FOR THE BROTHERHOOD: FOR THE COMPANY:
(SGD.) H. J. THIESSEN (SGD.) L. A. HILL
System Federation General Chairman General Manager, Operation and Maintenance
There appeared on behalf of the Company:
F. R. Shreenam – Supervisor, Labour Relations, Vancouver
R. A. Colquhoun – Labour Relations Officers, Montreal
R. T. Bay – Assistant Supervisor, Labour Relations, Vancouver
And on behalf of the Brotherhood:
H. J. Thiessen – System Federation General Chairman, Ottawa
R. Y. Gaudreau – Vice-President, Ottawa
L. M. DiMassimo – Federation General Chairman, Montreal
M. L. McInnes – General Chairman, Winnipeg
AWARD OF THE ARBITRATOR
CP Rail Maintenance of Way Rules and Instruction, F-568, Rule 202, reads as follows:
The Track Maintenance Foreman must be alert to observe and report to the Roadmaster work being performed on or adjacent to any track on his section by contractors or others who do not come under his control. When work is observed of a nature which may render the main track unsafe for the movement at normal speed, the Track Maintenance Foreman must see that proper signals to protect trains are displayed in accordance with the flagging rules, when the Railway Company engages the services of contractors to perform work which requires protection under the flagging rules. The Track Maintenance Foreman concerned will be notified and instructed as to whether he or the contractor will be held responsible for providing the protection.

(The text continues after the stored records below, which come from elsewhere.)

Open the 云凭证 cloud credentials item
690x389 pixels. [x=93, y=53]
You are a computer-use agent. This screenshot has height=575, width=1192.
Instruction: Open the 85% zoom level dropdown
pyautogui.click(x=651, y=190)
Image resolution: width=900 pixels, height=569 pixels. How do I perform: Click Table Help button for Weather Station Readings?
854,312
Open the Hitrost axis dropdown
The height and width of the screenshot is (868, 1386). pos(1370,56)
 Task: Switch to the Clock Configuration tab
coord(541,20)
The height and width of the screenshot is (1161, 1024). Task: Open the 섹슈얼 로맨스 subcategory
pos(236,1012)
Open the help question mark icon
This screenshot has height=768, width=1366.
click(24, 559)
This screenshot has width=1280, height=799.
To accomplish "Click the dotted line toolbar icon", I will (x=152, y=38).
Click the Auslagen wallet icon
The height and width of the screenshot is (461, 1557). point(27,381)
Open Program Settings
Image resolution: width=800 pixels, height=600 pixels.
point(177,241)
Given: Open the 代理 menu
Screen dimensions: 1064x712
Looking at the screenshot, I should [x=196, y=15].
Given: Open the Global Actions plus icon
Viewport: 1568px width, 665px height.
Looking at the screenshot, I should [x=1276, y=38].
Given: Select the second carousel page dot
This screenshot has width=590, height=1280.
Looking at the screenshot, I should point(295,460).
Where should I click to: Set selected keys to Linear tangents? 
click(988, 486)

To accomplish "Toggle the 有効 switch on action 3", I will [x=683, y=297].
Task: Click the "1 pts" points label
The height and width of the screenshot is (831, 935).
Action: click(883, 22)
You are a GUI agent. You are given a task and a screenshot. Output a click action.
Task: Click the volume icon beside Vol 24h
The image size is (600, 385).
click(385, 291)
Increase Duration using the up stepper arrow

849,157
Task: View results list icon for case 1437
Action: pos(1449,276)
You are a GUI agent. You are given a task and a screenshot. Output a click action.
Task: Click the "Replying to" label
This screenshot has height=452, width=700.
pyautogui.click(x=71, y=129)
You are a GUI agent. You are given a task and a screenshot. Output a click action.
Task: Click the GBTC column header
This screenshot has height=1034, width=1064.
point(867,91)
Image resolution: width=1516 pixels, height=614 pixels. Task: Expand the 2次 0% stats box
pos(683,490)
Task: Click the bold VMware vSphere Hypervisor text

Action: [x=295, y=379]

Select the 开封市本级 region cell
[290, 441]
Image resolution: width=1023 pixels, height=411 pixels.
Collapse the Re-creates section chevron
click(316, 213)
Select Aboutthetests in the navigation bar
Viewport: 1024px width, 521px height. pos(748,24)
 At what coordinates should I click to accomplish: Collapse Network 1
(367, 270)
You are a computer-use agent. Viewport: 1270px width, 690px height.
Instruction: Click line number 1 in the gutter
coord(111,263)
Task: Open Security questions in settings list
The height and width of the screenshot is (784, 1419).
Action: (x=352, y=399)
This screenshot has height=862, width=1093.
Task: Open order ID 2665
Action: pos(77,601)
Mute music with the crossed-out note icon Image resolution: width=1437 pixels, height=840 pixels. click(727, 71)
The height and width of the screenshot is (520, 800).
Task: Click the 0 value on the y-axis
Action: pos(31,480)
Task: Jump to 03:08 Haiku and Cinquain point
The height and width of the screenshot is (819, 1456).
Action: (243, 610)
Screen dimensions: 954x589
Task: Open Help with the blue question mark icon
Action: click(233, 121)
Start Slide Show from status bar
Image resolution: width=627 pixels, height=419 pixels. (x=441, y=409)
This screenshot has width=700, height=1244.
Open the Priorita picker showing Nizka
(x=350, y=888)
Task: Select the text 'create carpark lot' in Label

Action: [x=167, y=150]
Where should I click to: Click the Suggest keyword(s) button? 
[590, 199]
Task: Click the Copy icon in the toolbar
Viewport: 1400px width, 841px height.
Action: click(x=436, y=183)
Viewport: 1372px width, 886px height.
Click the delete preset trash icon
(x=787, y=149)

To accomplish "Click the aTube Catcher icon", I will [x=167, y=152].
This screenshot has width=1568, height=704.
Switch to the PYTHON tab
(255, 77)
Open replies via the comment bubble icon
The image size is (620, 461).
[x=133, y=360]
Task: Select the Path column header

On May 1, 1984 the Company assigned B&B Foreman M.L. McInnes to flag at Mile 85.7, Laggan Subdivision on account of a contractor erecting an overpass for a highway. The grievor, Track Maintenance Foreman Olson claimed he was improperly by-passed for the flagging duties that were assigned to B&B Foreman McInnes. The grievor relied upon Article 14.4(a) of the collective agreement which reads as follows:
Except as otherwise provided below, temporary vacancies of less than forty-five calendar days required by the Company to be filled, in positions subject to being bulletined in accordance with Clause 14.1, shall be filled by the senior qualified employee immediately available, subject to the provisions of Clause 21.9. An employee who does not exercise his seniority to such a temporary vacancy of less than forty-five days will not forfeit any seniority.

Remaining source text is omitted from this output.